Cell-bound helper and suppressor factors, on lymphocytes from Rhesus monkeys, were assayed by the indirect immunofluorescent method, using F(ab')2 fragments of rabbit antisera to antigen specific secreted helper and suppressor factors. The rabbit antisera recognize the function related to the 'constant' region of secreted antigen specific helper or suppressor factor. Immunoadsorption studies suggest that the two antisera also recognize cell surface markers of helper or suppressor cell, for the activity of the anti-helper factor (HF) antiserum was adsorbed by cells from helper cell but not by suppressor cell induction cultures and the converse was found for the anti-suppressor factor (SF) antiserum. A significantly greater proportion of bound SF than HF was found in lymphocytes from controls and the converse or a greater proportion of HF and SF was found in lymphocytes from immunized monkeys. Furthermore, a significantly greater proportion of T-enriched cells bound anti-SF than anti-HF and the converse was found with T-depleted cells, suggesting that the assay detects the target cell as well as the cell of origin of these factors.
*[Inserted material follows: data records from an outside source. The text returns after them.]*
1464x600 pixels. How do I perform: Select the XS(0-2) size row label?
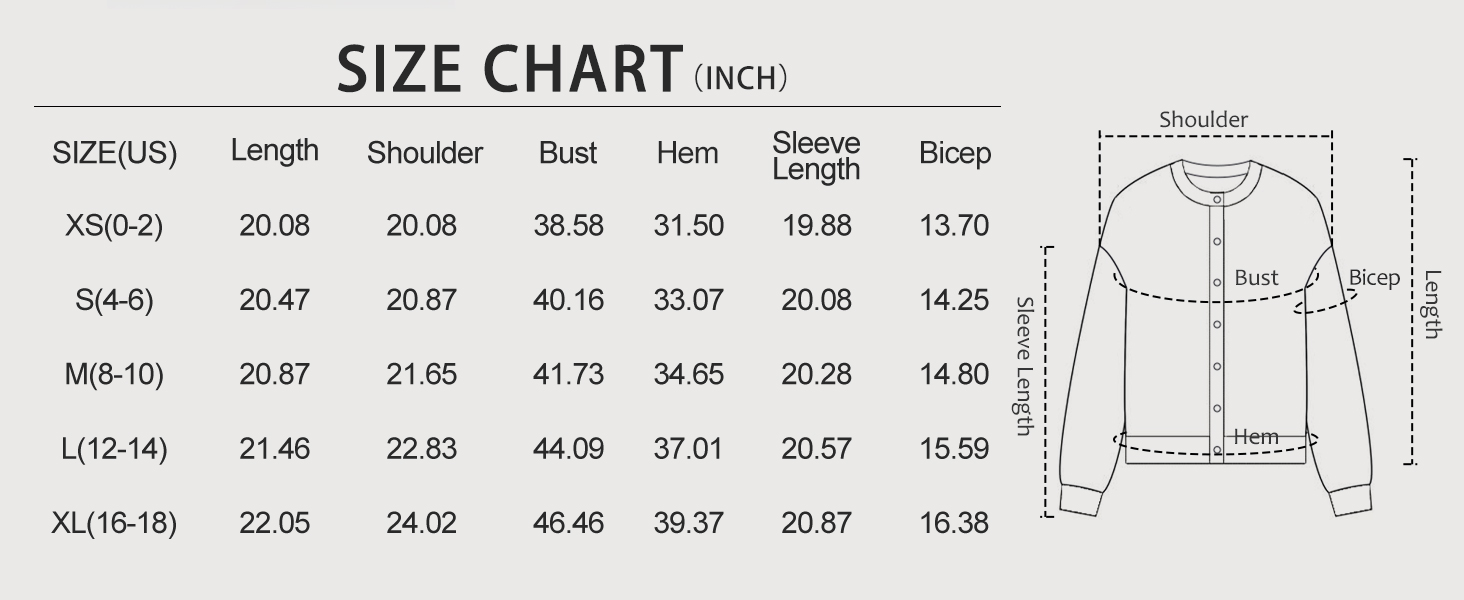[x=114, y=226]
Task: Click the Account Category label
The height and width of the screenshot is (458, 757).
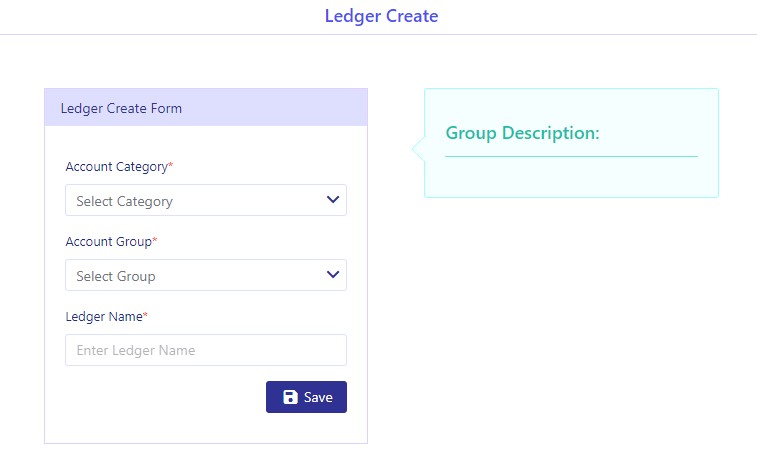Action: (116, 167)
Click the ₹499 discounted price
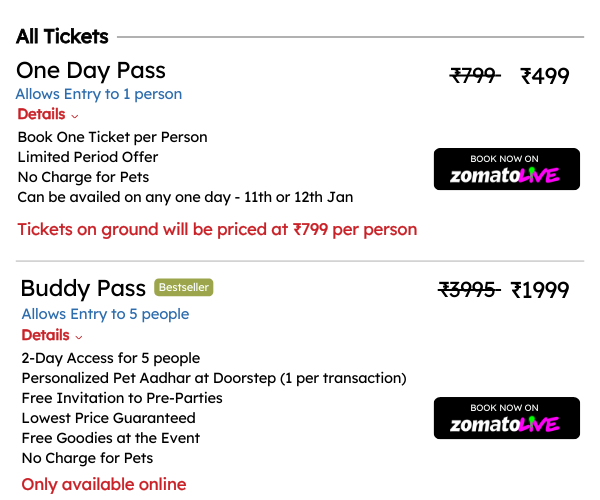600x500 pixels. 545,76
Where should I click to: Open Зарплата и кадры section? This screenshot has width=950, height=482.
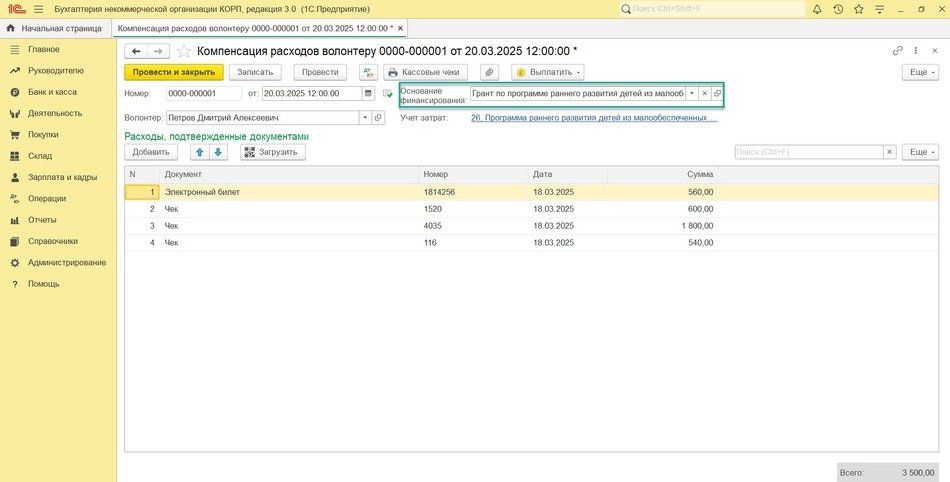[x=62, y=177]
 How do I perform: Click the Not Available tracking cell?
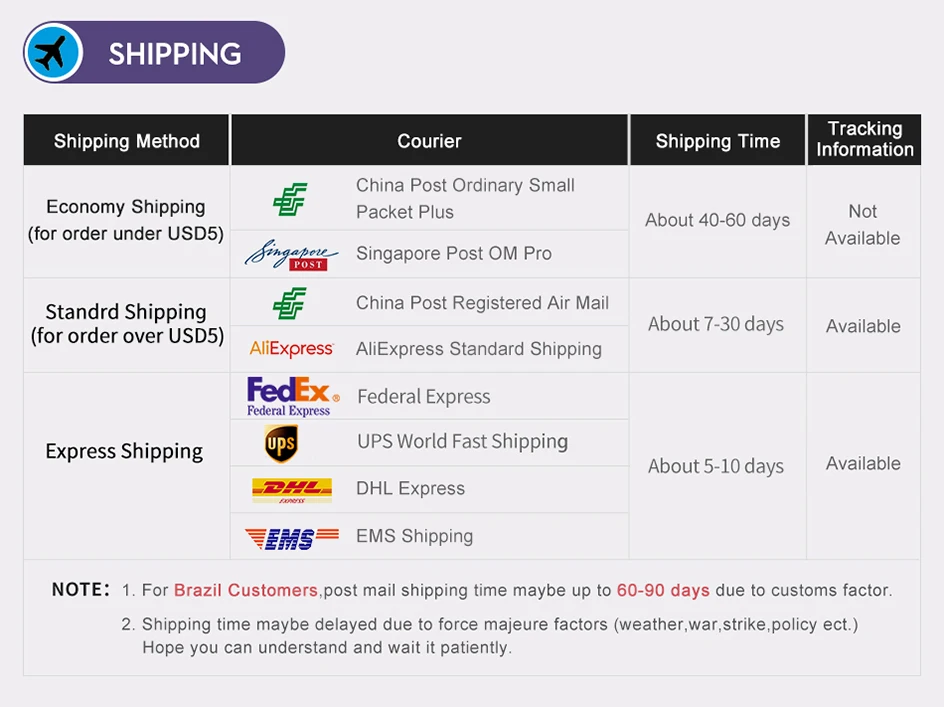click(x=863, y=225)
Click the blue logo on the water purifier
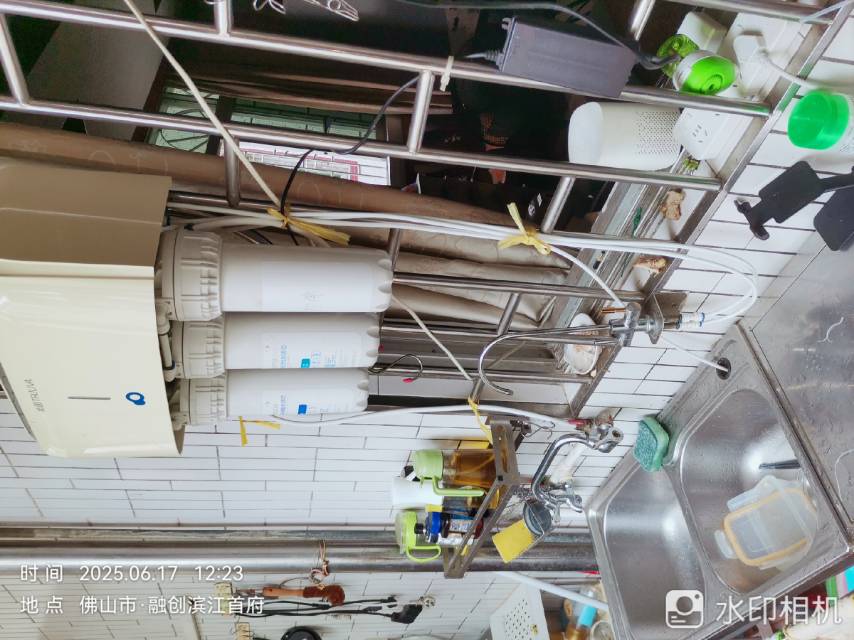Viewport: 854px width, 640px height. [x=135, y=399]
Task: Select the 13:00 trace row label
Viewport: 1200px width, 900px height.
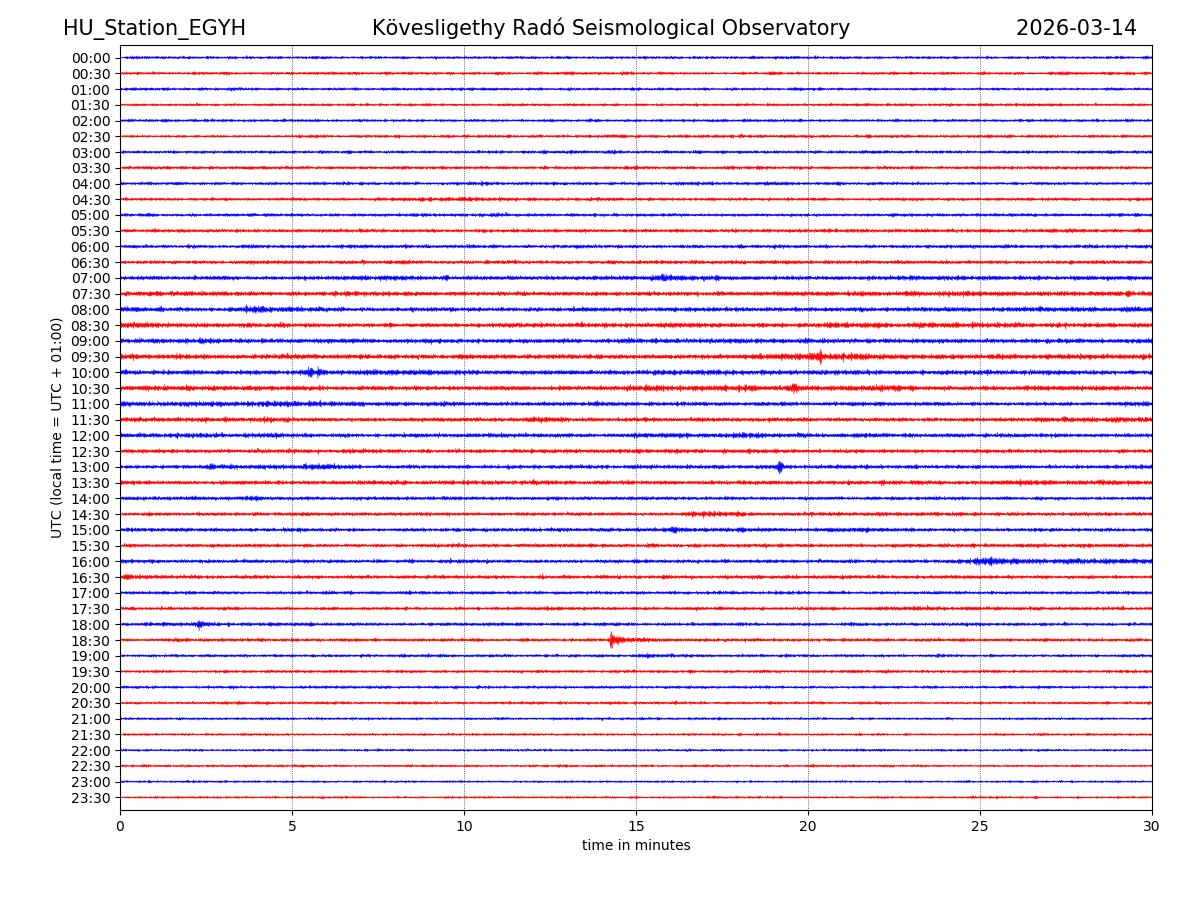Action: click(x=90, y=468)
A sequential in vitro comparison of cell-bound and secreted factors revealed that the highest number of cells which stained with anti-HF was on day 4 of the culture and this correlated with the highest secreted HF activity. However, cells which stained with anti-SF reached a peak on day 2, whereas maximal secreted SF activity was found on day 3. In vivo the kinetic relationships after immunization showed similar timings for the development of bound HF and SF, though the proportion of cells differed. However, the secreted HF after secondary immunization reached its highest level of activity on day 5, as compared with day 2 for cell bound HF. Both primary and secondary cellular but not antibody responses showed well defined bi-phasic responses and their significance as well as those of bound HF and SF in immunoregulation will need to be explored further.